According to Stephen Gillies, who runs security advisory at Caret and Stick, DMARC’s goal is “to bring some trust back to the From: field in email headers”.
“DMARC is another tool we have to reduce the amount of spam hitting end users. It should be implemented everywhere SPF (sender policy framework) and DKIM (Domain Keys Identified Mail) are implemented, as DMARC provides a way to gain visibility of SPF/DKIM failures, and provides senders with information about how spam is handled,” Gillies told ZDNet.
DMARC, DKIM and SFP do have their issues, he said.
An organisation that sends email needs to identify everywhere their email can legitimately be sent from. That includes more than just their email providers such as Microsoft or Google’s cloud.

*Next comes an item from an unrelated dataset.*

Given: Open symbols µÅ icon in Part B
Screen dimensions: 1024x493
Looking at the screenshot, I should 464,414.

All manner of cloud services could be sending email on their behalf, including CRM systems like Salesforce, accounting and helpdesk services, project management and collaboration tools, and of course their own email marketing platforms.
“Implementing DMARC adds to the work an email administrator needs to do, which includes things like rolling the DKIM keys and getting DNS updated. This can be onerous for companies, as the mail administrators may not be in the same team, business or organisation as whomever looks after DNS,” Gillies said.

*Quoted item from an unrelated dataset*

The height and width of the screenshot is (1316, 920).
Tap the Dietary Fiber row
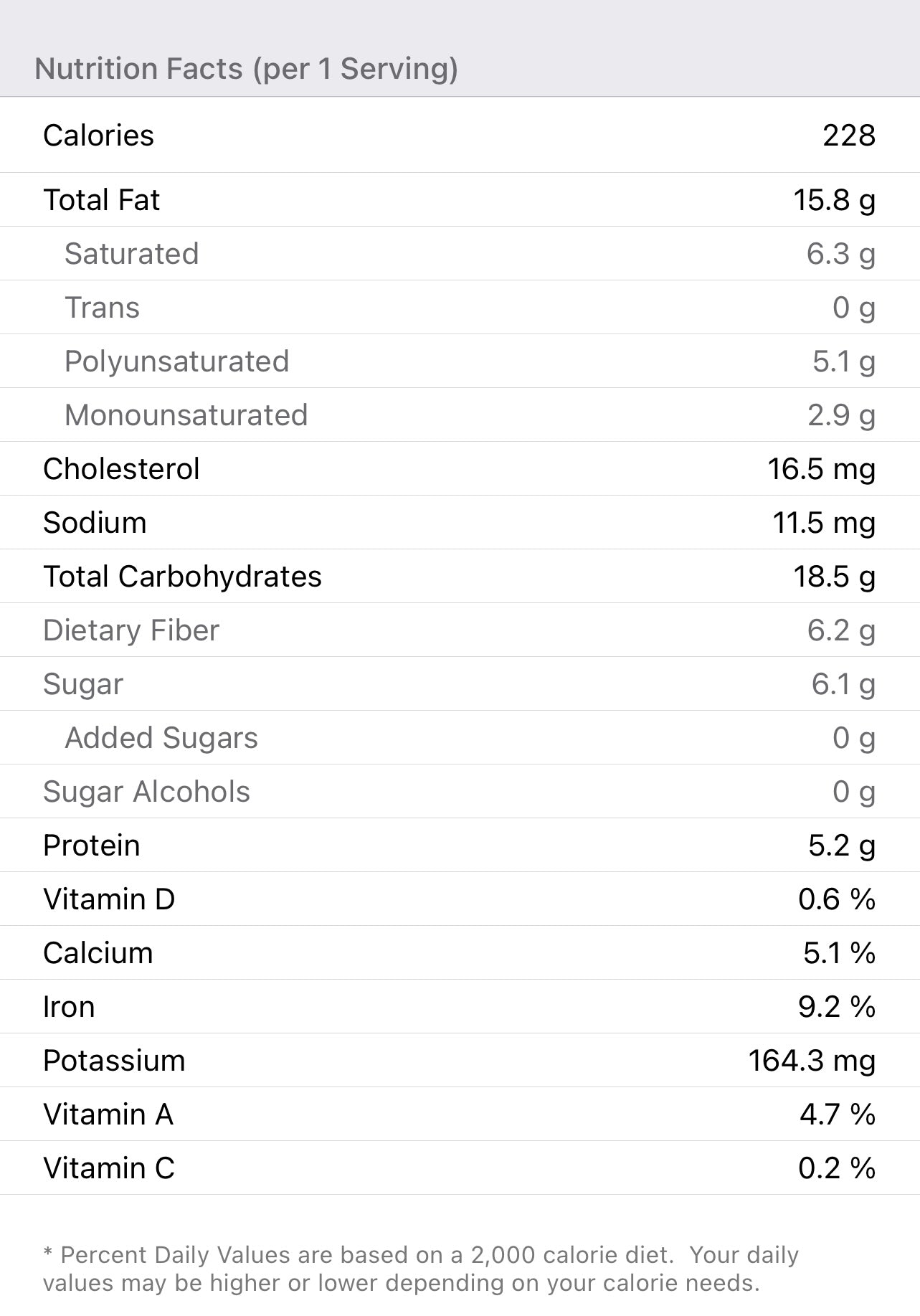tap(459, 630)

“All that said, my view is that DMARC, SPF, and DKIM have a significant impact on spam across domains, and I support the work the UK NCSC is doing in the space. No one is saying DMARC is a silver bullet for spam, but we have seatbelts and airbags.”
DMARC can also provide raw intelligence for active cyber defence.

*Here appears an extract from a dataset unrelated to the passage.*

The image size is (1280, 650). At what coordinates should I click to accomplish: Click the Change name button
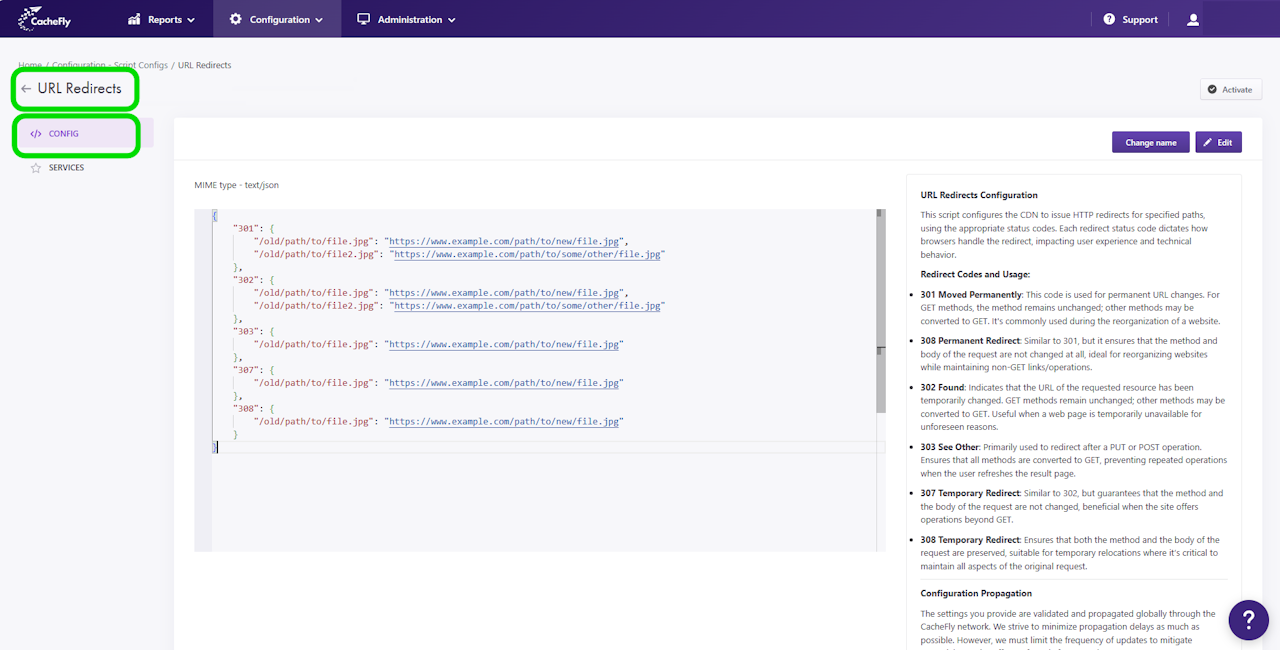tap(1150, 142)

“If the NCSC can consolidate reporting across the large number of government domains, there is a great deal of attack indicator data which could be generated from this resource,” Gillies said.
“Consolidated DMARC reports for a top-level domain like .gov.au would provide a resource for spotting phishing/spam/malware campaigns.”
Working DMARC still rare in Australian government domains
Australia is well behind the UK’s pace. Of the primary domains for 200 government agencies, only 45 have deployed DMARC, up from 40 when ZDNet tested at the end of October. That’s 22.5 percent of the total. It doesn’t sound much less than the UK figure, but the direct comparison is misleading.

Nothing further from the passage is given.